## WORK TASK:
Take the data from its first line. Print each line exactly until the line containing "Given: Click the word" has been printed too.

## Dataset entries:

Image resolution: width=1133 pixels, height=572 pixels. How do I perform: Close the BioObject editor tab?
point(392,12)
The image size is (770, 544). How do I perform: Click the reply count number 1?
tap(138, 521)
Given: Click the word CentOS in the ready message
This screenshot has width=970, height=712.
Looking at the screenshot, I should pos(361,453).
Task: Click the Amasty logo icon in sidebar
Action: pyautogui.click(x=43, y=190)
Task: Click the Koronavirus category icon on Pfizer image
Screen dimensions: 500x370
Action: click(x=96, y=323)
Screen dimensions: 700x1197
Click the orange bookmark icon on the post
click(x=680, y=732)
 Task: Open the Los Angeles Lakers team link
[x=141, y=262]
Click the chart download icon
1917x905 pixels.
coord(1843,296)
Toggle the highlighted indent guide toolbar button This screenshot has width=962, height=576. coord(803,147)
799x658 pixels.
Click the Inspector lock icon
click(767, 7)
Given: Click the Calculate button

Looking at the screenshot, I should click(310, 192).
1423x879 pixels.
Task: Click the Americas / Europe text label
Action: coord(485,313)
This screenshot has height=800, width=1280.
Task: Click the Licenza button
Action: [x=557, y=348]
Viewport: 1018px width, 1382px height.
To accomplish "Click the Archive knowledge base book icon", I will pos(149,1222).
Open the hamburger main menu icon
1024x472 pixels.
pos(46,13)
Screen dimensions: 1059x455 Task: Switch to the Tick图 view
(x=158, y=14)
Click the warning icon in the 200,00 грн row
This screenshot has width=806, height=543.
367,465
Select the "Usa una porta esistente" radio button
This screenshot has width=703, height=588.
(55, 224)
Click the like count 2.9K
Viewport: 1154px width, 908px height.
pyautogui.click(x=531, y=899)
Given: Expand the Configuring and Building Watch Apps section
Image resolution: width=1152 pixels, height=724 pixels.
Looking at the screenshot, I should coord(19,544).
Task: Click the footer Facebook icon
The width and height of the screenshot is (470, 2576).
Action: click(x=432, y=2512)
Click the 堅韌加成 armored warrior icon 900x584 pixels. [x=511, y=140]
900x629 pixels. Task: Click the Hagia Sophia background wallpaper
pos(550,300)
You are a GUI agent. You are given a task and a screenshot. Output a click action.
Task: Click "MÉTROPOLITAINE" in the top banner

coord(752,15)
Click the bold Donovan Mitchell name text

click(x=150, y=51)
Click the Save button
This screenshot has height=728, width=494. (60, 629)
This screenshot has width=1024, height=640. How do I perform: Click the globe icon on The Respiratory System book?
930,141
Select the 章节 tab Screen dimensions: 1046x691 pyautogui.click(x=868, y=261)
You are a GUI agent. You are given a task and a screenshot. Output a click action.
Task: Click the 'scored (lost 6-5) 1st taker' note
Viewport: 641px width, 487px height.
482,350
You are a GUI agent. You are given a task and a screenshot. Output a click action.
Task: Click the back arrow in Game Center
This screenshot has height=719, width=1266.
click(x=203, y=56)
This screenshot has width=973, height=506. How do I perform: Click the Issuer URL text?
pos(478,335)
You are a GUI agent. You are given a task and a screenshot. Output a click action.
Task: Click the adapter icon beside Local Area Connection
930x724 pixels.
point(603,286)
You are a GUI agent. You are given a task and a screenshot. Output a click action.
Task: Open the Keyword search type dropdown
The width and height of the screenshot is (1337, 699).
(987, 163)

## FINISHED EXERCISE:
Image resolution: width=1133 pixels, height=572 pixels. How do I perform: Close the BioObject editor tab?
point(392,12)
The image size is (770, 544). How do I perform: Click the reply count number 1?
tap(138, 521)
Given: Click the word CentOS in the ready message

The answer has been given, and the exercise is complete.